The partnership centers around creating a new class of memory designed to meet the escalating demands of AI inference, especially as models grow larger and increasingly push up against the limits of existing hardware.
Unlike DRAM, which loses data when power is cut and demands constant energy to operate, NAND flash is non-volatile. This persistent storage approach helps curb the power and cooling requirements that are straining data centers and edge deployments, a key concern as AI adoption spreads.
Sandisk’s initial HBF prototypes leverage its proprietary BiCS NAND stacking and CBA wafer bonding technologies, showcased recently at the Flash Memory Summit 2025—where the company picked up the “Most Innovative Technology” award.
The intent is to establish HBF as a cross-industry standard, rather than a closed, proprietary solution. To that end, Sandisk has convened a Technical Advisory Board comprising figures from both inside and outside the company, including recognized experts like RISC co-founder David Patterson and graphics leader Raja Koduri, to help shape the ecosystem and guide technical strategy.

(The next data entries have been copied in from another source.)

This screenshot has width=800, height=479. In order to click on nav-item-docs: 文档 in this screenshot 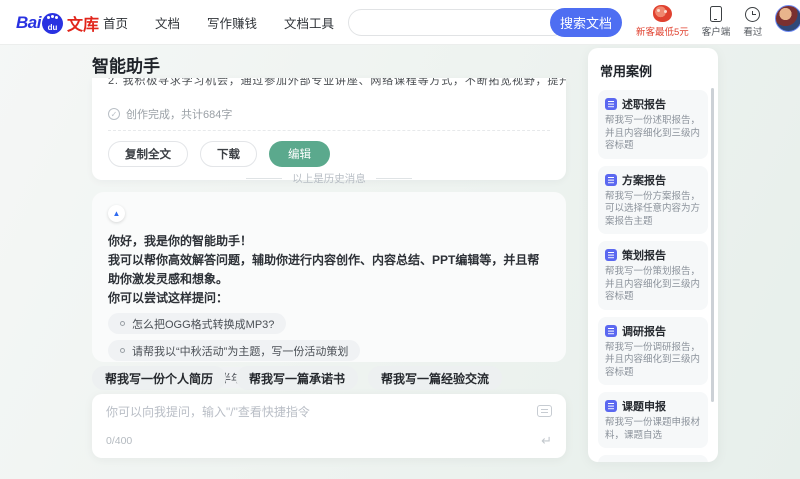, I will do `click(168, 22)`.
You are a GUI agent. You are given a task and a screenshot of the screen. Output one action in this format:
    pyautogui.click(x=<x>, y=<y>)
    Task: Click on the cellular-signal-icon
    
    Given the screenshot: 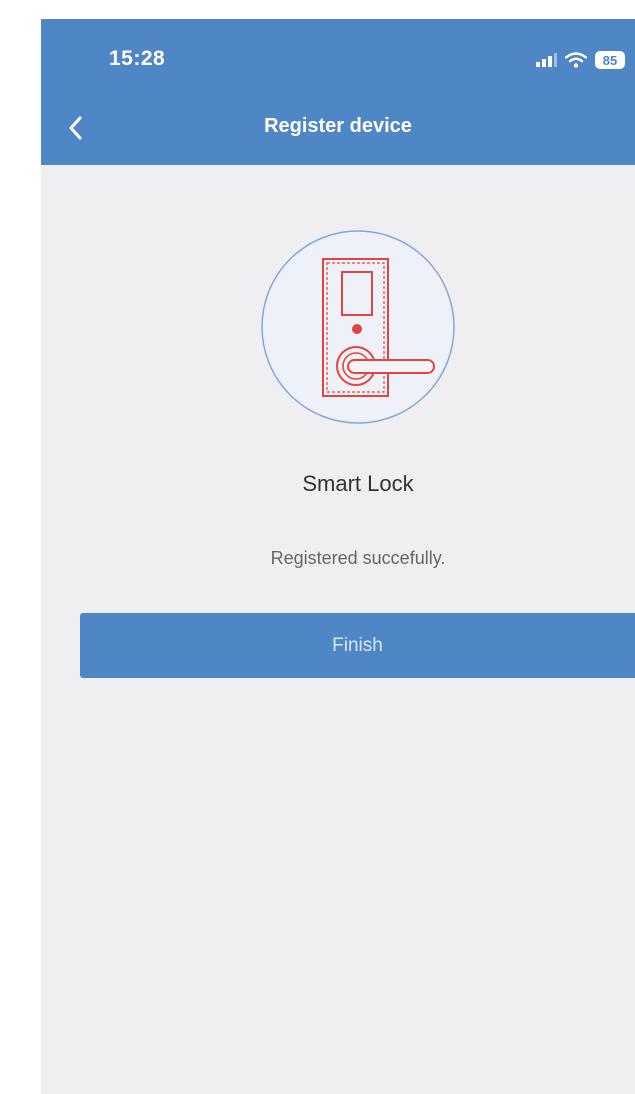 What is the action you would take?
    pyautogui.click(x=546, y=60)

What sets HBF apart is its ability to offer DRAM-like bandwidth with flash-grade capacity. In practical terms, this means future AI accelerators could support several terabytes of memory—without the escalating financial and thermal costs associated with current high-bandwidth DRAM.
For comparison, mixing HBM with HBF in next-gen GPUs could potentially scale memory from 192GB (a typical upper end for HBM today) all the way up to 3TB or even 4TB using only HBF, dramatically broadening the capabilities of AI inference hardware.
Industry adoption will be slow but steady, with first HBF modules expected to sample in the second half of 2026 and the first AI inference devices using the technology anticipated in early 2027.
The collaboration is especially significant as cutting-edge AI chipmakers like Nvidia and hyperscalers seek more affordable, lower-energy solutions amid skyrocketing demand—and as competitors like Samsung also invest in hybrid memory and flash-backed storage for upcoming hardware generations.
The Sandisk – SK hynix effort is more than just a technical milestone; it’s a signal that the memory ecosystem is evolving to embrace heterogeneous stacks, blending the best of DRAM, flash, and soon even next-generation persistent memories.